子供が生まれたばかりで夫の仕事が忙しくなり、その原因がジルジオにあると知っているのだから、カカリアは絶対に怒っている。
ほとぼりが冷めるまでは近寄らない方が絶対に良い。
「ま、しゃーない。スラムの件は、やらねばならんかったであるからな」
ジルジオがスラム対策を急行したのは理由があった。
ハクフの計画していたスラム対策は慎重かつ丁寧な内容だった。計画自体は確かに良いものだったが、悪いことに情報が他に漏れていたのだ。他領や他国が介入しようと暗躍する気配があり、そのままであればアルストル内部に致命的刃を抱える事になりかねなかった。
だからジルジオが知己を集め、他の介入がある前にスラム対策を完了させたのだ。
そしてスラムが潰れ、新しい場所に変わるための建設作業が始まり、燻っていた人材が各所に割り振られ、物が動いて人が動き金が動いている。
後はハクフや若い連中のお手並み拝見というわけだ。
「いやぁ良い事をした後は気分が良いのであるな」
楽しげに笑いながら、ジルジオは馴染みの酒場へ向かった。
「おう女将、生きておるか」
ジルジオは場末のうらぶれた酒場に入るなり声をあげ、ウェイトレス姿の少女たちに気付いて相好を崩した。
少し前に助けた子らで、そのまま酒場で働いているのだ。
「よし、嬢ちゃんたち。儂にエールのジョッキを持って来てくれ。なみなみ注いだやつであるぞ」
「はーい。
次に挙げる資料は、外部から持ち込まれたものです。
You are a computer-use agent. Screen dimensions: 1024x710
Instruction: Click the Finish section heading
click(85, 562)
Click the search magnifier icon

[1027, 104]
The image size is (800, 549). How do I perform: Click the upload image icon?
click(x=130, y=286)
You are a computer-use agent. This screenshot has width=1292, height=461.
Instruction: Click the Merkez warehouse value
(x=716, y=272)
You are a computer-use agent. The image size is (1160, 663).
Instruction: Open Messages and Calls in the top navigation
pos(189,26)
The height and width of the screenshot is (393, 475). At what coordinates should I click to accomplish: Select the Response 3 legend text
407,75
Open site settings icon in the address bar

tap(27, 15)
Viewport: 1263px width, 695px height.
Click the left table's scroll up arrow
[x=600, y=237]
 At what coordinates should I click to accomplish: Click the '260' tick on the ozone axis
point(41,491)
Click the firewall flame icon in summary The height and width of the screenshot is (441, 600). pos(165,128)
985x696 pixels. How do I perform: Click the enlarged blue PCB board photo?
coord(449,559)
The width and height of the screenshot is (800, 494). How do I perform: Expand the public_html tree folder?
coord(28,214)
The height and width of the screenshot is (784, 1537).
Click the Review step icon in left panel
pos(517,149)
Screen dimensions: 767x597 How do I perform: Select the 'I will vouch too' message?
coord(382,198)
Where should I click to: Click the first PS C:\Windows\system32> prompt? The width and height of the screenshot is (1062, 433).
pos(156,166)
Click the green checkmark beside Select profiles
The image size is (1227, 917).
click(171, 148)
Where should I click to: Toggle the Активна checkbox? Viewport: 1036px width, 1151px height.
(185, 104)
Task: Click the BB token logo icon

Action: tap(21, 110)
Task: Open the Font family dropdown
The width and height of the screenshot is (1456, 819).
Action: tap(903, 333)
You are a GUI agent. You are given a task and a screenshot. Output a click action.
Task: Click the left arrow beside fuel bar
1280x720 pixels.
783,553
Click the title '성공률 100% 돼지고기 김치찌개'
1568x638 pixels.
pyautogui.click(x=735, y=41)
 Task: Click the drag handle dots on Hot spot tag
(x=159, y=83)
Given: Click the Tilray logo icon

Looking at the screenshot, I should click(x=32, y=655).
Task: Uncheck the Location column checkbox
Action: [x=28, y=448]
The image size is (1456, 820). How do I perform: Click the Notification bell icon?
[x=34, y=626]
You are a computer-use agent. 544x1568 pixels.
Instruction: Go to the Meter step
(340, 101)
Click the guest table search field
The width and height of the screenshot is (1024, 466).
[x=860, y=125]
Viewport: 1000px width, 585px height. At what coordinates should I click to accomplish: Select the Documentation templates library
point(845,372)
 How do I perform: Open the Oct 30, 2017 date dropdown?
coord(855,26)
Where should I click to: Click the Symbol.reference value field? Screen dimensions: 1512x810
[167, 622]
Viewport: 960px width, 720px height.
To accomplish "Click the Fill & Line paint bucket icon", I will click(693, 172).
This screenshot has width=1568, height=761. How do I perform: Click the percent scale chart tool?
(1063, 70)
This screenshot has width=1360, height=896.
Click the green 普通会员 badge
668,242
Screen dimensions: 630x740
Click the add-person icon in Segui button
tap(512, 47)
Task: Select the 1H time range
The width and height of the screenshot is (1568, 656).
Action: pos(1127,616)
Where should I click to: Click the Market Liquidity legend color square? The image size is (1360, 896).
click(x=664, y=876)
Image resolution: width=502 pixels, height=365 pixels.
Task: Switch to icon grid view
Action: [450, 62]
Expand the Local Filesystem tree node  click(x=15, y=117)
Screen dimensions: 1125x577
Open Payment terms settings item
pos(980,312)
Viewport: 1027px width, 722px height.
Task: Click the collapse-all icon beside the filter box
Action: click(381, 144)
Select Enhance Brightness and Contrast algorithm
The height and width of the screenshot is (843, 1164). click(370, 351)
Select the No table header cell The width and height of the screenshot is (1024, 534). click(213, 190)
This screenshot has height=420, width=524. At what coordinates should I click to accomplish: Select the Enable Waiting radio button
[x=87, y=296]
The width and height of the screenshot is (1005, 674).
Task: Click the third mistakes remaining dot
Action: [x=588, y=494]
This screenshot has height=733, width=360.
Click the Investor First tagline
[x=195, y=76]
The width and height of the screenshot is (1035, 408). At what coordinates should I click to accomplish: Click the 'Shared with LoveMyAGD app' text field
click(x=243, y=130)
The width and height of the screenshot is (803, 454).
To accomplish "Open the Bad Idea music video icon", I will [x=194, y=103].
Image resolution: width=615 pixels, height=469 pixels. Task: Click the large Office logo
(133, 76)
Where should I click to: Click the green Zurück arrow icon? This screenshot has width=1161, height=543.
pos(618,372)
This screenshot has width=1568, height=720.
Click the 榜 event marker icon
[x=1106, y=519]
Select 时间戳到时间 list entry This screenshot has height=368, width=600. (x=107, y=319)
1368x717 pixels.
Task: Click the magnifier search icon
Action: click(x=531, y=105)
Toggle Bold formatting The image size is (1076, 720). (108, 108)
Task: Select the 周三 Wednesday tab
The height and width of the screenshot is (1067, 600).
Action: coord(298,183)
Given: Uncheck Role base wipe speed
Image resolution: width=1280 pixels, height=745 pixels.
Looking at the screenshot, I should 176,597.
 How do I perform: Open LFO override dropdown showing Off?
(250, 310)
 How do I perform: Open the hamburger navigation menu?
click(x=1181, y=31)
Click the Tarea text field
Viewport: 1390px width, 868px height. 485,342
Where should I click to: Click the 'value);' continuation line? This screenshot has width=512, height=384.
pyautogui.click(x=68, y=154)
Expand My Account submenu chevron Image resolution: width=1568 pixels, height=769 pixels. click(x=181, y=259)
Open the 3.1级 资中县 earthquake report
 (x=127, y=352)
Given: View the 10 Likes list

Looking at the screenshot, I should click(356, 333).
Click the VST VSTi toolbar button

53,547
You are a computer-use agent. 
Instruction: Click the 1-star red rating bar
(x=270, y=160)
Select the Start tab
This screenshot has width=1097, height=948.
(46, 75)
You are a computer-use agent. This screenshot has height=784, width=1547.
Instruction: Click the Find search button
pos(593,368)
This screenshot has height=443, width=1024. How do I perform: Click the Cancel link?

熱々の肉包み蒸しはいかがですか?」
「それは良い、頂こうか」
商売上手になってきた様子が微笑ましい。
若い娘が働き出したことで店には活気のようなものがある。もう少し年月が過ぎ少女たちが成長していけば、もっと活気に満ちて客も若い連中が増えるだろう。そうなれば、店も長く続くに違いない。
「ふははっ、流石は儂。完璧であるな」
まだぎこちない動きでジョッキを運んできたのは、少女たちの中心だった子だ。将来は結構な美人さんになるだろう。以前のような怯えた様子は消え失せて、今は本来の輝きを取り戻し優しさに満ちている。
「おじ様、どうぞ」
「おうおう、ありがたいな」
「あのっそれで報告が一つあるんです」
「ふむ?」
少女は恥ずかしげに自分のエプロンを握ってモジモジしている。
「あのですね。実は私、聖堂で修行することになったんです」
「ほほう!」
「太陽神様の加護もあるからって、お店のお客様だった司祭様が推薦してくださったんです」
「そいつは目出度い!」
「全部、全部。おじ様のお陰なんです」
少女の嬉しそうな表情にジルジオは心から嬉しくなった。こういった人々の顔を見たいが為に、これまで頑張って大公をやってきたのだ。
「なーに気にする必要ないのであるぞ、全ては嬢ちゃんが頑張ったからである」
「そんな事ないですよ……」
「若者よ前を向き未来に進め。友と仲間を大切にし自分を大事にせよ」
そしてジルジオはエールを掲げ、少女の名を呼び祝福を贈った。